Older workers who get downsized often say finding new jobs is harder for them than for younger workers. But tapping your retirement savings too early is risky too, even if you are old enough to avoid some potentially hefty penalties, researchers say. Retiring before you are ready roughly triples your chances of a bleaker future, insurance giant Prudential reports.
Few of us appear to be ready. Charles Schwab finds that nearly four in 10 of us are saving nothing for retirement, which seems to be something that someone reports every year. That's not just a U.S. phenomenon either. Researchers in the United Kingdom not long ago calculate that half the savers in 23 countries aren't salting away enough money for secure old ages either.
Solutions in those countries are basically the same as here, say contributors to the British-born www.six-steps.org website. Take control. Know yourself. Save a little and often. Invest for the future. Get advice when you need it.
Things get trickier if you are pressed for time.
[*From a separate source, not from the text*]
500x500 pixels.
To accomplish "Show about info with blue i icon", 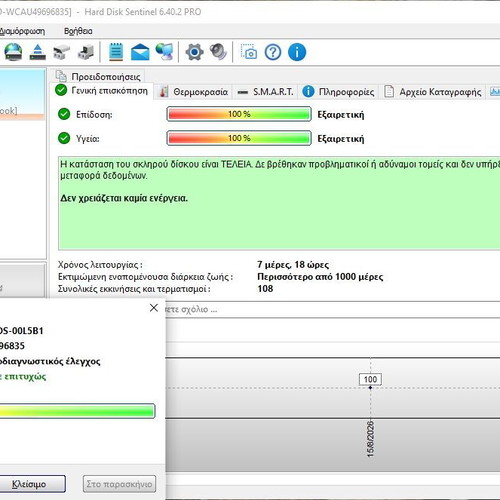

The Ohio Patrolmen's Benevolent Association recently listed some suggested priorities for its members, whose jobs often make time horizons shorter than those of us who've worked office or assembly line jobs. You know the drill, though. Cut debt, live within your means, save for emergencies and invest for your future.
The rules change if you have no time. Borrowing may be smart - The Wall Street Journal's Brett Arends recently ran some ideas about when red ink might be your better choice. Liz Pulliam Weston at MSN Money Central offers suggestions about which bills you don't pay if you are squeezed that hard, but also writes that, financially, you can cut into the bone too if you really need to.